You are viewing a plain text version of this content. The canonical link for it is here.
Posted to issues@trafficserver.apache.org by "Gancho Tenev (JIRA)" <ji...@apache.org> on 2016/01/29 00:26:39 UTC

[jira] [Created] (TS-4161) ProcessManager prone to stack-overflow

Gancho Tenev created TS-4161:
--------------------------------

             Summary: ProcessManager prone to stack-overflow
                 Key: TS-4161
                 URL: https://issues.apache.org/jira/browse/TS-4161
             Project: Traffic Server
          Issue Type: Bug
          Components: Manager
            Reporter: Gancho Tenev


ProcessManager::pollLMConnection() can get "stuck" in a loop while handling big number of messages in a raw from the same socket. 

Since alloca() is used to allocate buffers on the stack for each message read from the socket, and those buffers are not released until the function returns, getting "stuck" in the loop can lead to stack-overflow, fwiw same could happen if the message length is big enough (accidentally or on purpose).

It can be reproduced easily by setting up:
            proxy.config.lm.pserver_timeout_secs: 0
            proxy.config.lm.pserver_timeout_msecs: 0
in records.config and running ./bin/traffic_manager. 

ATS crashes with a segfault in a weird place (while trying to allocate with malloc()).
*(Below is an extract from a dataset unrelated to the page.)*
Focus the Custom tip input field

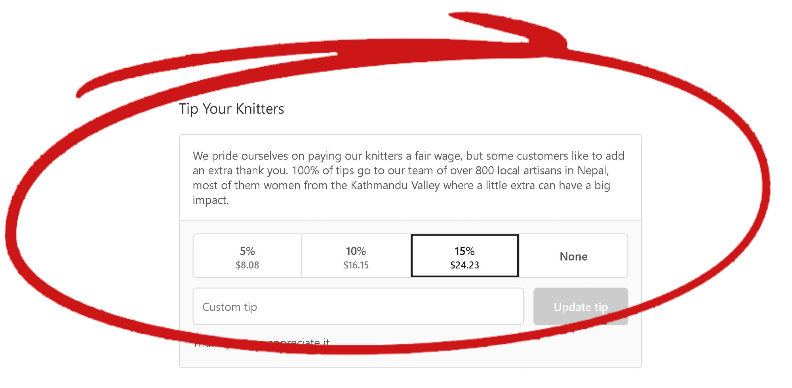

If you inspect the core you would see that it got "stuck" in the loop before it crashed over-flowing the stack (kept allocating buffers on the stack with alloca() until it crashed).

It is worth considering replacing the alloca() with VLA (which "releases" memory when out of scope on each iteration of the loop) or using ats_malloc() which is supposedly less time-efficient but would be better to handle bigger messages without worrying about stack-overflow. 

IMO adding a message size limit check is a good practice especially with the current implementation.

If the code gets "stuck" in the while loop while reading big number of messages in a row from the same socket then the port configured by proxy.config.process_manager.mgmt_port becomes unavailable (connection refused). Adding a limit of messages that can be processed in a row should be a good idea.

I stumbled up on this while running TSQA regression tests where TSQA kept complaining that the management port is not available and the ATS kept crashing.



--
This message was sent by Atlassian JIRA
(v6.3.4#6332)